In both cases, facts, not fists or firebombs, arguably dealt the biggest setbacks, prompting people and institutions to distance themselves from Yiannopoulos and Spencer (who was asked to leave CPAC shortly after arriving). Jenkins wants to bring that type of damaging information to light, and so he shows up at right-wing events to photograph and document notable attendees — half activist, half reporter.
“That journalism part is really important,” said Jenkins, who says he works with other volunteers but wants to keep their identities secret for their protection. “We have to put out the facts as they are.”
The final product can be an odd mix. Jenkins’ website sometimes veers between dispassionate writing and bombast. The recent death of a Missouri Ku Klux Klan leader bore the headline, “Frank Ancona, Rot in Hell!” But the story that followed was written like a just-the-facts newspaper story.
One of his site’s most notable scoops came in 2009, when he published court records showing that the executive director of a conservative political action committee, Marcus Epstein, had been charged with assaulting a black woman and calling her the N-word.
Epstein pleaded guilty to simple assault in connection with the incident, and the case soon appeared on the website of the Southern Poverty Law Center and in the New York Times. One of Epstein’s supporters, Bay Buchanan, compared the public backlash to a “modern-day lynching.”
Jenkins believes in shaming with information. Joining the alt-right today could mean getting turned down for a job tomorrow if an employer punches someone’s name into Google and finds it on Jenkins’ website. His slogan: “Hate has consequences.”
“A lot of those folks that are subscribing to the alternative right are relatively young, and they don’t know that this isn’t going to last,” Jenkins said. “When you try to go forward in your career, this is going to come up.”
That’s why Jenkins drove to CPAC, a gathering for Republican activists of varying ideological stripes. He sees CPAC as something more, a chance for fringe types to also network, gossip and raise their visibility.
Toting a black laptop bag, Jenkins patrolled the halls like a leftist Ghostbuster, watching for any budding white-power radicals to reveal themselves among the young conservatives in heels or blue blazers and neat haircuts.
“Where there’s smoke, there’s fire,” Jenkins said.
He looked over at Spencer, the white nationalist, and focused on faces nearby, wondering whether Spencer had brought an entourage. He continued snapping photos.
“Everybody knows who Spencer is, so I look for everybody who’s around him.”
Jenkins sifts through a lot when scanning a crowd. At CPAC, one young, clean-cut conference attendee, clutching his conference badge to his chest — flipped over, so his name wouldn’t show — tried to take a photo of Spencer without anyone noticing.
A fan of Spencer’s or an adversary? When a reporter asked who he was associated with, the young man mumbled that he was just an attendee and walked away, keeping his badge flipped over and his name out of sight.
Jenkins muttered to himself as he spied a woman talking to reporters near Spencer. “What’s this conversation about?” He listened. “She’s defending Milo” Yiannopoulos. Jenkins decided to move on.

Required work
[1] According to the passage about Jenkins, why does he watch the people near Spencer more closely than Spencer himself?
[2] Write what comes next in the passage about Jenkins, starting after its final sentence.
None of the items are needed here.

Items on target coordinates
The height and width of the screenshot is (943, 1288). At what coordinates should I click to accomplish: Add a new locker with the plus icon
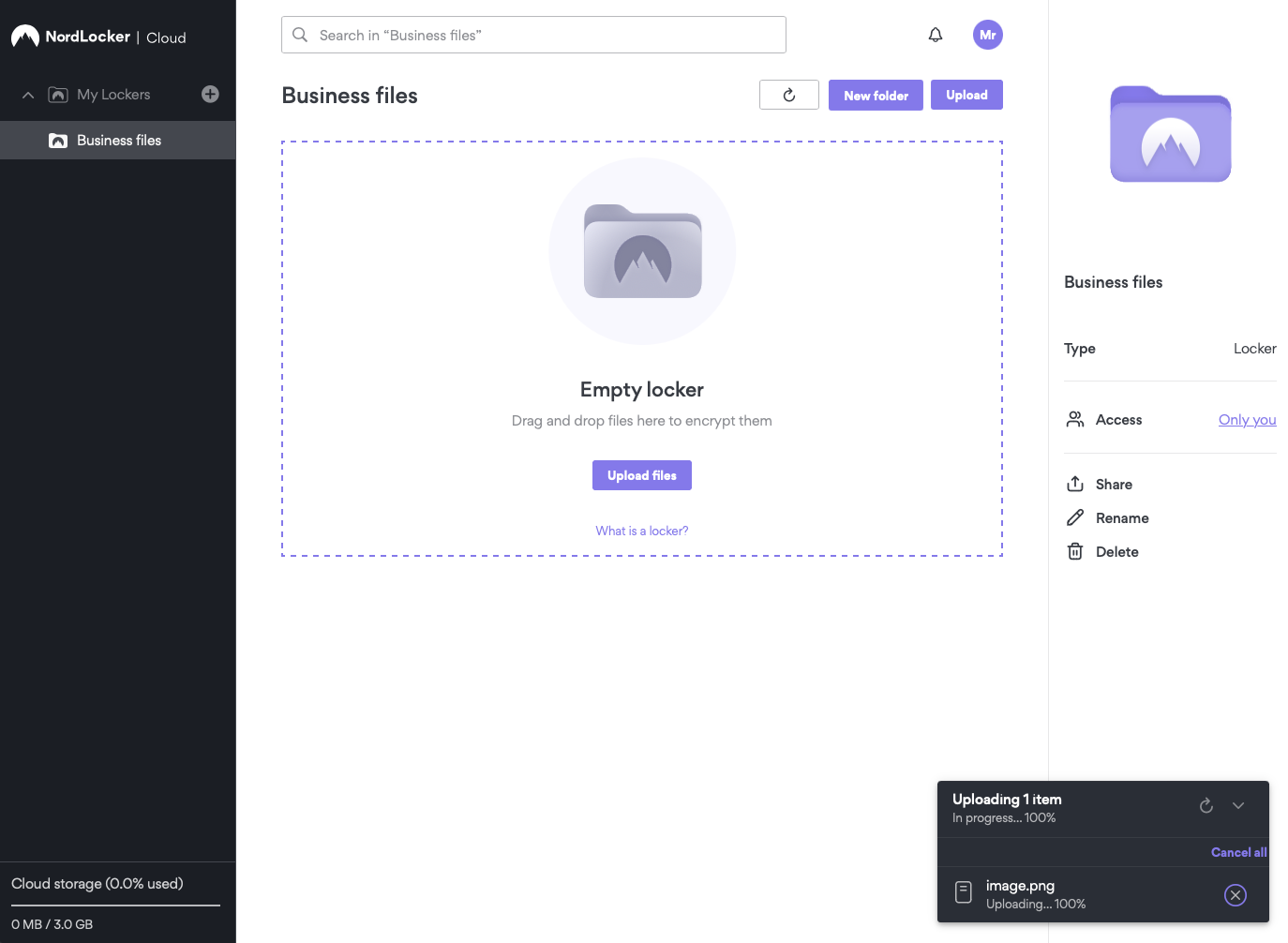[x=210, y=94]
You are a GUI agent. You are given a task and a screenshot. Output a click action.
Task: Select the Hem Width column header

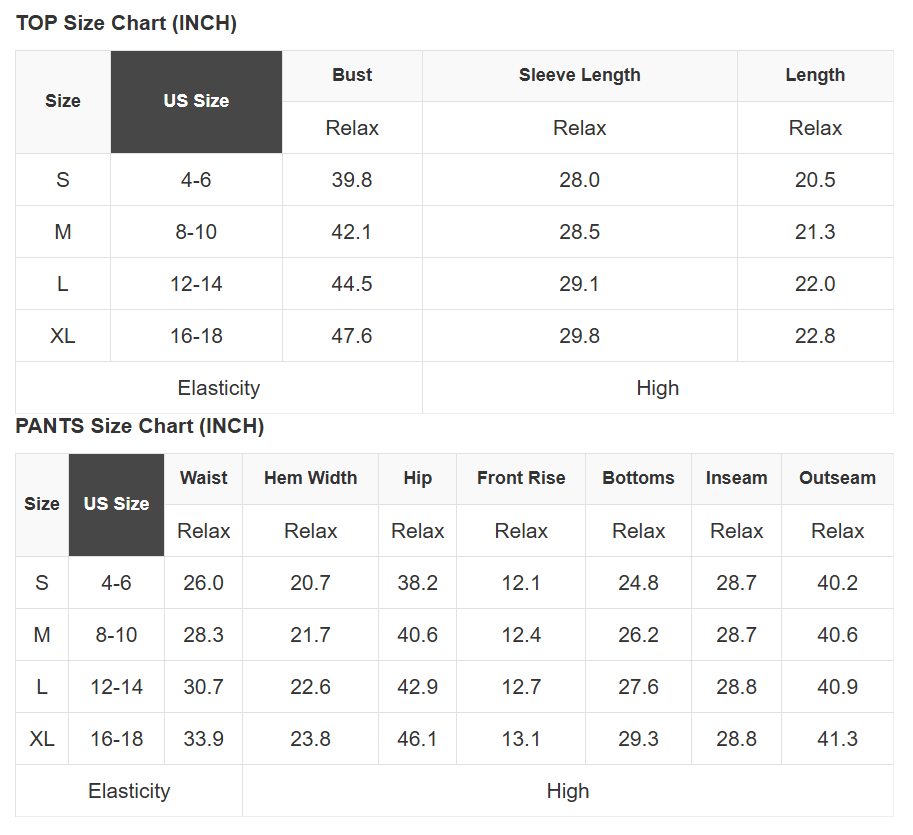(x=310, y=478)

Answer list
[1] Everybody already knows who Spencer is, so Jenkins looks for everyone around him. He wonders whether Spencer has brought an entourage.

[2]
He sidled up to a young man with a “Free Milo” sticker on his badge and challenged him in conversation. “I don’t like this confrontation,” the young man said, initially cowed. But Jenkins assured him it wasn’t a confrontation, and the pair carried on a debate about politics, and Jenkins didn’t record him.
CPAC staff also hovered nearby, watching Spencer anxiously.
“They’re trying to figure out what they’re gonna do about this,” Jenkins murmured. “As long as Richard Spencer is around, he’s going to create crowds like this, and he’s going to make the conference look bad.”
Spencer got the boot about 20 minutes later.
“The alt-right does not have a legitimate voice in the conservative movement,” CPAC organizer Matt Schlapp told reporters shortly before a security guard came to kick Spencer out. Jenkins followed behind Spencer, camera in hand, until Spencer left the premises.
Jenkins’ opponents on the far right have criticized him repeatedly over the years, variously attacking him for his weight, for posting phone numbers and addresses, and for “irrelevant posturing” by publishing “‘outings’ of minor costume Nazi and scenester types who revel in the attention,” the far-right site Occidental Dissent wrote in 2010. Yet they seem to agree he is, at minimum, an irritant.
Jenkins said he often received emails from people asking him to remove their names from his website. “Usually I get the email, ‘Please, I’ve grown up. I don’t want this hurting me any further.’” Jenkins said he often removed the information.
“Really, the only condition is that you’re not involved any more,” Jenkins said. “I just want you to stop being a Nazi! Is that too much to ask?”
Jenkins’ site now features a photo of Sheehan, the young Spencer supporter, who was quoted in news reports about his enthusiasm for seeing the white nationalist. The Times decided to ask how he felt about it.
But when a reporter sent an email this week to Sheehan’s chapter of the College Republicans at Western Connecticut State University asking for a way to contact him, a representative, Christy Petriccione, replied, unprompted, that Sheehan had been asked to resign from the group. The college Republicans, she wrote, “disavow and have no relation to him anymore.”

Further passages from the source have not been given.